[Exercise description]
Extract the lines of the material word for word, beginning at the line that contains "Screen dimensions: 1972x1276" and ending with the last line of the material.
#### Raw data ####
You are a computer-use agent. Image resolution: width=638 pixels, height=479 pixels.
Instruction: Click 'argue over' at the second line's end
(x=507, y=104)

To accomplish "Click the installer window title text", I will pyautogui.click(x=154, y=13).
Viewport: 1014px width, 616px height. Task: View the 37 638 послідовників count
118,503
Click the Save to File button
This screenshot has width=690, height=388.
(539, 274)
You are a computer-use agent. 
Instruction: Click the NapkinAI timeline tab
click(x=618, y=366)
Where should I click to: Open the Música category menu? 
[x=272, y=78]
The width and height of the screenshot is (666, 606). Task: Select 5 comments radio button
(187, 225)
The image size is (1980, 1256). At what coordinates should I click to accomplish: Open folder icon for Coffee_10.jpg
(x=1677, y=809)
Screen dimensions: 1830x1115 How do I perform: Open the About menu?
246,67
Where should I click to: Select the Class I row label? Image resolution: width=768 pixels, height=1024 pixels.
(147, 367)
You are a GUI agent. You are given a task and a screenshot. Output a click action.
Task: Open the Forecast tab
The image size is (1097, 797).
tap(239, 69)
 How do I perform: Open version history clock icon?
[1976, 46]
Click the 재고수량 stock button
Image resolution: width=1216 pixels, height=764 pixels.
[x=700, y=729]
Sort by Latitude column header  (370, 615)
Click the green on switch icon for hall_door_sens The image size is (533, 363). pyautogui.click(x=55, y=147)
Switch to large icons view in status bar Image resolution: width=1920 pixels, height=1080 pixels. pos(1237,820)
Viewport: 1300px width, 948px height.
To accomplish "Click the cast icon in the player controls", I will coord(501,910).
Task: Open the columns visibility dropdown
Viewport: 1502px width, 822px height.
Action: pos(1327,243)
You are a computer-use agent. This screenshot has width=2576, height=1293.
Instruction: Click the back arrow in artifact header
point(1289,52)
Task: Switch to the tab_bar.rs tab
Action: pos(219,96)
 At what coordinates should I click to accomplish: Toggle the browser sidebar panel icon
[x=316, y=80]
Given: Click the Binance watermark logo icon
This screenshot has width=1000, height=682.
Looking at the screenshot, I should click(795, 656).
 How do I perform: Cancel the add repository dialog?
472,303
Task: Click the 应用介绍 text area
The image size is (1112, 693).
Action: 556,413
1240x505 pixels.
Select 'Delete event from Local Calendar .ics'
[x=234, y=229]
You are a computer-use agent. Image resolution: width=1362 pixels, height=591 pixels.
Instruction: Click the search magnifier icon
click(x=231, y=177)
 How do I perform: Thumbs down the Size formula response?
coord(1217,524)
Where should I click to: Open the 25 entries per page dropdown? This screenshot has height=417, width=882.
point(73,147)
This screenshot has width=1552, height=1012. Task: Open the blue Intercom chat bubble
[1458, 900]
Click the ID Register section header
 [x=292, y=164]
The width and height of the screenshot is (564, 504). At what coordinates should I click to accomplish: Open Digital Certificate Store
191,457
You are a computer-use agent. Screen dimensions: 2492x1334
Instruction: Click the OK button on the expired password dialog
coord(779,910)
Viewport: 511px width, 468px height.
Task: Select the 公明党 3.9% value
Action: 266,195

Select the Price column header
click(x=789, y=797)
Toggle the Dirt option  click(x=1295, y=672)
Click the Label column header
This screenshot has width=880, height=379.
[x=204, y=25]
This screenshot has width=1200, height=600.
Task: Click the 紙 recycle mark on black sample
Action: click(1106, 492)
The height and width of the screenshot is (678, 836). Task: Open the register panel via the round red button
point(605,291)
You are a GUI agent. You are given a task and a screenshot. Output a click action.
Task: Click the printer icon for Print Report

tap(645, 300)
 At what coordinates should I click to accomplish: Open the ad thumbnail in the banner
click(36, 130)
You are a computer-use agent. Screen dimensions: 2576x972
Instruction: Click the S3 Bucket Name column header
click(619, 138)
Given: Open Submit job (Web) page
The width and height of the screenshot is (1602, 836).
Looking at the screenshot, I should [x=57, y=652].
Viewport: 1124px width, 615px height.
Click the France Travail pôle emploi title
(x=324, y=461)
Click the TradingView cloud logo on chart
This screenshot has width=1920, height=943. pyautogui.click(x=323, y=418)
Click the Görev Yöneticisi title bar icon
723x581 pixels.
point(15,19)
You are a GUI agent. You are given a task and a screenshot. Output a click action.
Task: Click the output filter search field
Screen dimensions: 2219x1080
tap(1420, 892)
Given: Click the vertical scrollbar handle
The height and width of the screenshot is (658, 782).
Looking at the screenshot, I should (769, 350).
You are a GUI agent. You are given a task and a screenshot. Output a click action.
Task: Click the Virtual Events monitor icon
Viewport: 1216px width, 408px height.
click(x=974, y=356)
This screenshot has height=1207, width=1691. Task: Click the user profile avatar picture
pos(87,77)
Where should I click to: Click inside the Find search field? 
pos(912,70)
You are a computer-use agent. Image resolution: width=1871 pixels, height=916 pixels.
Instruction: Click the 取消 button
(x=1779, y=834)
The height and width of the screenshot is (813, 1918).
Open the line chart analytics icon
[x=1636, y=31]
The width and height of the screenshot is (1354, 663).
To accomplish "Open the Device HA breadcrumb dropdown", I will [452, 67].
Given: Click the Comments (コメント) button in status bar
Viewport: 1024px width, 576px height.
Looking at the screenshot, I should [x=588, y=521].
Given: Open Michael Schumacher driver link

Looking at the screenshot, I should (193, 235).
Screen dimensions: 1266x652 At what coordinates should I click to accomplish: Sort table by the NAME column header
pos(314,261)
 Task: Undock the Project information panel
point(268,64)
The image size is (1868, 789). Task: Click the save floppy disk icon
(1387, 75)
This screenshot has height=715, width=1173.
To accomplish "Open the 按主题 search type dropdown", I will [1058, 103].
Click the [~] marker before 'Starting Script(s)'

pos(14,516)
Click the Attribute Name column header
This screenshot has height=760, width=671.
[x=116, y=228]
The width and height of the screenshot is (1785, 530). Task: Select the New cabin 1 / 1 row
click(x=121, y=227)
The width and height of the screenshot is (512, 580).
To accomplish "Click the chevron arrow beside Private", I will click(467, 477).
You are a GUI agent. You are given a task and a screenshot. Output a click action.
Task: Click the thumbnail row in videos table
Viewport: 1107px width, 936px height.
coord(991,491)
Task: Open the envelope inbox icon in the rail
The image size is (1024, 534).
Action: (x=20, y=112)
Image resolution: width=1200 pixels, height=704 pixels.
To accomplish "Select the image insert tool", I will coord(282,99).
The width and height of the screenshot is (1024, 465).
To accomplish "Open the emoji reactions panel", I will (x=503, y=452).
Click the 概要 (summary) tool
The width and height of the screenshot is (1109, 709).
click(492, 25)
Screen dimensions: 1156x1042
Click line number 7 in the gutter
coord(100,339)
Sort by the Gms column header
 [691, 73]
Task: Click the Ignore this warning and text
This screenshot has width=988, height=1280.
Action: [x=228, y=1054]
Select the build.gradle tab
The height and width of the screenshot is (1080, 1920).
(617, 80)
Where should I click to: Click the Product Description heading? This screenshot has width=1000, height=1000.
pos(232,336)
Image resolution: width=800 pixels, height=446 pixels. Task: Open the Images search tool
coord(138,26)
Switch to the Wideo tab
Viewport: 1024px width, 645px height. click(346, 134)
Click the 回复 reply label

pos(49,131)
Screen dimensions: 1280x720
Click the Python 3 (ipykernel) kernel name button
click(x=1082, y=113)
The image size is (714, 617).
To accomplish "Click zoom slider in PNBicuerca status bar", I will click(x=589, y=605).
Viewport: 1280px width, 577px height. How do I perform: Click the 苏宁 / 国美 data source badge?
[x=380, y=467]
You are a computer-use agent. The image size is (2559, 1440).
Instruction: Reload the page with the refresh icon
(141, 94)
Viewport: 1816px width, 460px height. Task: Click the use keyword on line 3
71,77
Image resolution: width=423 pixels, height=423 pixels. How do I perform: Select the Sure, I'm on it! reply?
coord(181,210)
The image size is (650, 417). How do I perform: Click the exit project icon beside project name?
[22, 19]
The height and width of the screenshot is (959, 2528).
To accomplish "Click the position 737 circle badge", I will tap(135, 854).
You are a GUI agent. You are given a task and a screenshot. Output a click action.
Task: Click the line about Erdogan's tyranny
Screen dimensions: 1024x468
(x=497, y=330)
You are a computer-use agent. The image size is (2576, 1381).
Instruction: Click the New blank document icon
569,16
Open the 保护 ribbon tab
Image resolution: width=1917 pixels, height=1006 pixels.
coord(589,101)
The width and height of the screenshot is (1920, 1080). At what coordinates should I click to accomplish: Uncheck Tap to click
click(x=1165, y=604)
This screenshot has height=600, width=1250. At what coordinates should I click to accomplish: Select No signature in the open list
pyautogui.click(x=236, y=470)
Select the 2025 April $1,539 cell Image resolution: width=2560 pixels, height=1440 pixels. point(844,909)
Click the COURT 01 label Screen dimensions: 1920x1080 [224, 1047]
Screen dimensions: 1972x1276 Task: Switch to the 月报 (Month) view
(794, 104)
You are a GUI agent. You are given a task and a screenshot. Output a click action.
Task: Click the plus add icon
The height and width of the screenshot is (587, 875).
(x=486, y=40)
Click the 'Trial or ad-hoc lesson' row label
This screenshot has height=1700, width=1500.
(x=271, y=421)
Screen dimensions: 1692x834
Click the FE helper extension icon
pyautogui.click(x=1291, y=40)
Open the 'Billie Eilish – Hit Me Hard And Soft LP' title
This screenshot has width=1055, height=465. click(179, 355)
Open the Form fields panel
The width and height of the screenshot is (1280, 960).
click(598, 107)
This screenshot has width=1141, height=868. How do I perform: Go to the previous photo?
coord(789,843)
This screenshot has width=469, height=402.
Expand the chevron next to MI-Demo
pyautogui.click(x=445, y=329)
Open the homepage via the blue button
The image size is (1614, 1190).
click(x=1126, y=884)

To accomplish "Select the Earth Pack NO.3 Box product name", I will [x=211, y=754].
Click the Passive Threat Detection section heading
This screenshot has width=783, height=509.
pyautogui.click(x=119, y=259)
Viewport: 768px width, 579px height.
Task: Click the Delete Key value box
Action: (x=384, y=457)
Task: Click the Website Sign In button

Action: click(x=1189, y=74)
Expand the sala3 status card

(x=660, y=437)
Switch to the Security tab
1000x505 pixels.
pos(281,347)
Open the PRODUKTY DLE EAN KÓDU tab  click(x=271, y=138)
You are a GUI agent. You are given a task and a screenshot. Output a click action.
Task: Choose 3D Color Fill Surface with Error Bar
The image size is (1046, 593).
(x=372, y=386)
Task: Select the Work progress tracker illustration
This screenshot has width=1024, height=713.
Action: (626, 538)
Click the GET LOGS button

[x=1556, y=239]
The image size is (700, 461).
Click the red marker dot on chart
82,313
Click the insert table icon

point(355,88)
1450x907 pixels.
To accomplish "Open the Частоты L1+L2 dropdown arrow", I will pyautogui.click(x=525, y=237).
####
[Expected answer]
Screen dimensions: 1972x1276 Task: Switch to the 月报 (Month) view
(794, 104)
You are a GUI agent. You are given a task and a screenshot. Output a click action.
Task: Click the plus add icon
The height and width of the screenshot is (587, 875).
(x=486, y=40)
Click the 'Trial or ad-hoc lesson' row label
This screenshot has height=1700, width=1500.
(x=271, y=421)
Screen dimensions: 1692x834
Click the FE helper extension icon
pyautogui.click(x=1291, y=40)
Open the 'Billie Eilish – Hit Me Hard And Soft LP' title
This screenshot has width=1055, height=465. click(179, 355)
Open the Form fields panel
The width and height of the screenshot is (1280, 960).
click(598, 107)
This screenshot has width=1141, height=868. How do I perform: Go to the previous photo?
coord(789,843)
This screenshot has width=469, height=402.
Expand the chevron next to MI-Demo
pyautogui.click(x=445, y=329)
Open the homepage via the blue button
The image size is (1614, 1190).
click(x=1126, y=884)

To accomplish "Select the Earth Pack NO.3 Box product name", I will [x=211, y=754].
Click the Passive Threat Detection section heading
This screenshot has width=783, height=509.
pyautogui.click(x=119, y=259)
Viewport: 768px width, 579px height.
Task: Click the Delete Key value box
Action: (x=384, y=457)
Task: Click the Website Sign In button

Action: click(x=1189, y=74)
Expand the sala3 status card

(x=660, y=437)
Switch to the Security tab
1000x505 pixels.
pos(281,347)
Open the PRODUKTY DLE EAN KÓDU tab  click(x=271, y=138)
You are a GUI agent. You are given a task and a screenshot. Output a click action.
Task: Choose 3D Color Fill Surface with Error Bar
The image size is (1046, 593).
(x=372, y=386)
Task: Select the Work progress tracker illustration
This screenshot has width=1024, height=713.
Action: (626, 538)
Click the GET LOGS button

[x=1556, y=239]
The image size is (700, 461).
Click the red marker dot on chart
82,313
Click the insert table icon

point(355,88)
1450x907 pixels.
To accomplish "Open the Частоты L1+L2 dropdown arrow", I will pyautogui.click(x=525, y=237).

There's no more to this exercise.